While Governments provide the framework for their operation, businesses, for their part, are expected to engage as reliable and consistent partners in the development process. We urge businesses to take into account not only the economic and financial but also the developmental, social, gender and environmental implications of their undertakings.
Monterrey Consensus

A muslim woman working in a factory for dressing material. Copyright: Photothek.netThrough its business activity any enterprise affects the conditions under which its staff live and work, as well as affecting its clients, the natural environment and the economic environment. In today's modern setting, the responsibility that goes along with this is an important corporate policy issue.

Corporate Social Responsibility forms part of the vision of sus­tain­able development on which German government policy is based. To build frameworks for action together with the private sector and improve people's lives in developing countries, BMZ supports private-sector engagement for sustainable development.

As markets continue to globalise, companies will increasingly need to practice Corporate Social Responsibility at the global level.

Almost all international corporations have formulated ethical principles, known as codes of conduct, which affect their business processes and their engagement in developing countries. Not least among the contributing factors to this development has been worldwide consumer pressure. That is why one of the tasks of German development cooperation is to raise consumer aware­ness on production conditions and the social situation in com­pa­nies. In addition, the BMZ supports fair trade and backs re­spon­sible, sustainable engagement by companies in developing countries, for example through programmes to support deve­lop­ment partnerships with the private sector such as develoPPP.de.

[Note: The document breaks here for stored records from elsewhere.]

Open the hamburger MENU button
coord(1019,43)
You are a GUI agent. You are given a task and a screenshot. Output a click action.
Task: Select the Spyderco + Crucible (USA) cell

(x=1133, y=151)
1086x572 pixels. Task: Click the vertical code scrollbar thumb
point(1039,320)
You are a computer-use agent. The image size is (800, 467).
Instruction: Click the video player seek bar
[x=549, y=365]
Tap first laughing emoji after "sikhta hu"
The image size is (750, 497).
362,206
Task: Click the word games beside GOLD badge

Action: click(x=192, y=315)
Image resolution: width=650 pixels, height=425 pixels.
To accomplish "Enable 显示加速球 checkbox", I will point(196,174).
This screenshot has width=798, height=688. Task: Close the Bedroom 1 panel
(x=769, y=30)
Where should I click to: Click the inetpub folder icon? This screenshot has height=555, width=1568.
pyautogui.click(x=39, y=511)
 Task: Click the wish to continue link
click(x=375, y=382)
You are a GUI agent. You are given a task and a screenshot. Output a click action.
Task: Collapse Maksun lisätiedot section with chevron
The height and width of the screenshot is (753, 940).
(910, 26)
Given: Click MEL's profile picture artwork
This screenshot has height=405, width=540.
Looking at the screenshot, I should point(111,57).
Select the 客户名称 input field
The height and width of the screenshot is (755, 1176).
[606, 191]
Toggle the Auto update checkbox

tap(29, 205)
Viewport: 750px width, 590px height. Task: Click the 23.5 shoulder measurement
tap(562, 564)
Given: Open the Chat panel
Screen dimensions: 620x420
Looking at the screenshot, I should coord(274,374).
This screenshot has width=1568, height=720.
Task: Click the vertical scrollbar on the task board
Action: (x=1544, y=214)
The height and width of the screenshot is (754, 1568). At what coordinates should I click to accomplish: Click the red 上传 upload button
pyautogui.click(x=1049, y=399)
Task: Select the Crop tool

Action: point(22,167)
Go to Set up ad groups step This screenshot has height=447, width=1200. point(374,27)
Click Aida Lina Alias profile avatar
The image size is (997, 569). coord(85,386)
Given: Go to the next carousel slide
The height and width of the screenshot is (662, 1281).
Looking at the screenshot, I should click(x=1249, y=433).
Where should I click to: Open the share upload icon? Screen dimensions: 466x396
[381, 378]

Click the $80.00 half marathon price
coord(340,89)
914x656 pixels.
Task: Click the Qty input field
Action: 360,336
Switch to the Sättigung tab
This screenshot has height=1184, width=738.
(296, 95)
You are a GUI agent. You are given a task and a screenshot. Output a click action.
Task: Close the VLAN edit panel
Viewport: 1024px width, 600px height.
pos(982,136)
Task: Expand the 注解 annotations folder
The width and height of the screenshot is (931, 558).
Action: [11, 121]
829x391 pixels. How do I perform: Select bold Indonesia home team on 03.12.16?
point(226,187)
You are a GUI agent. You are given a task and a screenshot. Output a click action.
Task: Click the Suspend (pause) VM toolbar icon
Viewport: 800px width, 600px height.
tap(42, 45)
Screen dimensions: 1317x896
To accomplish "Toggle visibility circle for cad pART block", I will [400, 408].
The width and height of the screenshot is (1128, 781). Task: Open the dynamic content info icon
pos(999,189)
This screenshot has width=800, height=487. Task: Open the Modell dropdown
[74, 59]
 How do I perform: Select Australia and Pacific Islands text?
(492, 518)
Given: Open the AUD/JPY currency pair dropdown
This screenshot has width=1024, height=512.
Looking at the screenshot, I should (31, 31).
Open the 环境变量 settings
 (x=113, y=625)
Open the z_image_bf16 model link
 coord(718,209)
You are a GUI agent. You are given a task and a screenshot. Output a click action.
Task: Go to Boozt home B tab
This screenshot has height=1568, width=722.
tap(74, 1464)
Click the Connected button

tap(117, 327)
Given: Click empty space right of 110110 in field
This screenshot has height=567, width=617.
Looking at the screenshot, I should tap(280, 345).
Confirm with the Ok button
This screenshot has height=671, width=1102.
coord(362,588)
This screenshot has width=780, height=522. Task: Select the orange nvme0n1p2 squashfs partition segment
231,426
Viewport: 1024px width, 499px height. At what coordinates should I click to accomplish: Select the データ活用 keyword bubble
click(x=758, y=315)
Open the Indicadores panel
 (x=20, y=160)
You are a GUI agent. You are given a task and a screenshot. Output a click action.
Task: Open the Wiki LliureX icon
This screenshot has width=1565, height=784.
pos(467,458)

The BMZ is also committed to helping establish decent labour standards. Examples of these initiatives include the Voluntary Code of Conduct for the Coffee Sector, which the BMZ initiated in cooperation with the German Coffee Association and GIZ, as well as the Round Table Codes of Conduct, which draws up guidelines to apply to the activities of German enterprises in developing countries.

The BMZ also supports the Global Compact, an alliance between business, governments and civil society initiated by the United Nations in order to strengthen CSR. The Global Compact has become the world's largest and most important schemes of its kind.